Ihavestrength wrote on 14 Sep 2020 03:13:
Days 131-133: OK day BH. Not easy, but hey, who said life was easy. I feel like every day I barely manage to stay centered and get done what needs to get done. Maybe that isn't actually a problem though. I'm just always anxious so it sort of sucks. I want to get married, and I want to marry someone I love and who loves me. Sorry if that was random lol. A long time ago I posted a quote from Louis Brandeis which goes something like "If you would only understand that life is hard, things would be so much easier for you." I guess I still have trouble accepting that. I struggle with understanding why I suffer. Is it because of how I act? I try to improve every day, but I also try and improve in a sustainable way so I don't crash and burn. Basically, I just feel like I'm barely holding it together all the time. I've got the ADHD read bad and it sucks, my mind is all over the place all the time. Oy, not really sure what I'm saying. I guess I'm just ranting, raving, and rambling. I guess it comes down to bitachon? I'm not gonna lie and say that Hashem isn't kind to me in so many ways and helps me... Arghh... I think I'm gonna cut it short here and have pity on y'all Ok, sorry for the negative vibes. Going to daven tonight and try and have a more positive attitude tommorow. One good thing I'm doing is making sure to write about things I'm grateful for. 

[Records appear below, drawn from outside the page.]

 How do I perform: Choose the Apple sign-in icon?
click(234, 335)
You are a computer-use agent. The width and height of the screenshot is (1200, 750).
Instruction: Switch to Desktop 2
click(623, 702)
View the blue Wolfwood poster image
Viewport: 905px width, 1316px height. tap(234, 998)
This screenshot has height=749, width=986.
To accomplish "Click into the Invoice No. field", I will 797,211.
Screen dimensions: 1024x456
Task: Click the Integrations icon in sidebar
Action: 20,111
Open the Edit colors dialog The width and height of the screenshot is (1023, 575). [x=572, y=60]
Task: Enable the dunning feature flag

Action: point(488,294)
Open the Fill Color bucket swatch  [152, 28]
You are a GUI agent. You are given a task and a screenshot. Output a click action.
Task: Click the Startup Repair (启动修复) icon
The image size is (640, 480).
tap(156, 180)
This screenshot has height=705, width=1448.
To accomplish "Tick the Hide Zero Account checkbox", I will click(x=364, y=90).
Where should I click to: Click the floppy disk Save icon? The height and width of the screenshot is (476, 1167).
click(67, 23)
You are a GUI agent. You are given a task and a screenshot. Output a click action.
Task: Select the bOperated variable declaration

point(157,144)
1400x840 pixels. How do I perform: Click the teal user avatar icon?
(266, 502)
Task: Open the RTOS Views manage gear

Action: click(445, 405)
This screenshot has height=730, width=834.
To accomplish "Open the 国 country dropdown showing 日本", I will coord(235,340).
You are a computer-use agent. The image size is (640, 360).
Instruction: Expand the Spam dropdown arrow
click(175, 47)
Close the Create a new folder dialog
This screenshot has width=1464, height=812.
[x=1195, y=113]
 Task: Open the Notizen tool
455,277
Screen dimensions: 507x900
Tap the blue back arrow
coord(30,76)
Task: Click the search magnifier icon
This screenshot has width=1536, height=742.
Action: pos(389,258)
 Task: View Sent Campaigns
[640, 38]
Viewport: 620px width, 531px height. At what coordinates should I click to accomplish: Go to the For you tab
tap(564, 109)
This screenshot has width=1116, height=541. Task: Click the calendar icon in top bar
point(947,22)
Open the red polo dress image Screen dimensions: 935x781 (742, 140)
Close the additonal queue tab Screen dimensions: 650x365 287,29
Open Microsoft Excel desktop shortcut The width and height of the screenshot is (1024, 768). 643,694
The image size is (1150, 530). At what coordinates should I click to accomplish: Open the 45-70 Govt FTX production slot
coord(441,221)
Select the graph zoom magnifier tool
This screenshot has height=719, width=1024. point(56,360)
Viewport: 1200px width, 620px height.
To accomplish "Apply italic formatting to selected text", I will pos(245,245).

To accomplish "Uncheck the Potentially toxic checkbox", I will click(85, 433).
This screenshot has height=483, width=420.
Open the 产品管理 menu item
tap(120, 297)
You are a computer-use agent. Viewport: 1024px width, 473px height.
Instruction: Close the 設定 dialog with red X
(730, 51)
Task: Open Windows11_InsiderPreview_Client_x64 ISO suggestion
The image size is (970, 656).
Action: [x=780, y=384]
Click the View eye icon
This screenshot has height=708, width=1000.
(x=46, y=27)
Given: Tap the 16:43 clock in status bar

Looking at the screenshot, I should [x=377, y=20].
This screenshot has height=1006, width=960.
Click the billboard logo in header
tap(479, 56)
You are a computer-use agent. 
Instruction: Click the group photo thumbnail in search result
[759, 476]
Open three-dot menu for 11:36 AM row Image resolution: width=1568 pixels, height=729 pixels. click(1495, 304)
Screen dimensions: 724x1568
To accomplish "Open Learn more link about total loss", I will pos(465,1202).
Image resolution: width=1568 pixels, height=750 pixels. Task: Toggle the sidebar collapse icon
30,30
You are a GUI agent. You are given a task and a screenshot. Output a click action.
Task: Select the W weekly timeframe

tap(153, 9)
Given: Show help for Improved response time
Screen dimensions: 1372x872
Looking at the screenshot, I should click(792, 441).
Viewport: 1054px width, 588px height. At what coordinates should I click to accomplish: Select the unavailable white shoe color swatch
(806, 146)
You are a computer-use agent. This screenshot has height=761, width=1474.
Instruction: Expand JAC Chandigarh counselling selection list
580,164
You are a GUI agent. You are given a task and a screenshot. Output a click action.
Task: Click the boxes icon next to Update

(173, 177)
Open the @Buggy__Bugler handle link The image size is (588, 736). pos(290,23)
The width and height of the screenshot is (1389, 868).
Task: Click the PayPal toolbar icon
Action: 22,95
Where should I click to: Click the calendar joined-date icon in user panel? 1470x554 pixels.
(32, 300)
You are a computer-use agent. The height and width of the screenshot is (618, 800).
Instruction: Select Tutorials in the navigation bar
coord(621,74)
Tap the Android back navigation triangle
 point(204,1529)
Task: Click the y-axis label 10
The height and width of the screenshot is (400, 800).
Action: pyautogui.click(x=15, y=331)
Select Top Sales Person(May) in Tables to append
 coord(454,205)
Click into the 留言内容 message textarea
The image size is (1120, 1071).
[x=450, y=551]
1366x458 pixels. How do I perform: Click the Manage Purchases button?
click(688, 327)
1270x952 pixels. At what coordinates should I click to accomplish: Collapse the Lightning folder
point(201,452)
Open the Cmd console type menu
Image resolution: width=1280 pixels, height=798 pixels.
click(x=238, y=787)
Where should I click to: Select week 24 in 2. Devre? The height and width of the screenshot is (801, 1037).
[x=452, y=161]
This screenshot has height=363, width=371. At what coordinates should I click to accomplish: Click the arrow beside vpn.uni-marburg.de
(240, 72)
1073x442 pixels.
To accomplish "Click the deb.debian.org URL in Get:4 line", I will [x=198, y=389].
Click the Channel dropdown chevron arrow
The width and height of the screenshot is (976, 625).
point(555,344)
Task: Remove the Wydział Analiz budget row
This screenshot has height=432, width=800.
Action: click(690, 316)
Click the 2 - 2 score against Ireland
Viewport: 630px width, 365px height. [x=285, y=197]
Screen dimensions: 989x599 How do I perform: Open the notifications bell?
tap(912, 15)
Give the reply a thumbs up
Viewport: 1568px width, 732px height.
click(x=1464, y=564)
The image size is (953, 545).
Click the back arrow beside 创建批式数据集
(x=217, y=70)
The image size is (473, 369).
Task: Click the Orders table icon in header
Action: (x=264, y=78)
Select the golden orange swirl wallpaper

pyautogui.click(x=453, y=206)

I don't think (if my opinion holds any weight) that it's just bitachon. This is an area that takes a lifetime to grow in. Rav dessler as well as many others (Chovos Halevavos, Ramchal) explain this concept beautifully in a very clear and understandable way. It has helped me gain some clarity in this area, it may help you or may not. 
I love the quote from Lous Brandis, that's the general idea, but very superficial. Gaining a deeper understanding of why this is true will surely create more clarity.
This is a lengthy topic, so just know that it isn't grasped in just one go. 

@willnevergiveup Thanks for the recommendations! Chovos halevovos is definitely on my bucket list. Very true that it is something I need to work on and shouldn't just expect it to come easily. 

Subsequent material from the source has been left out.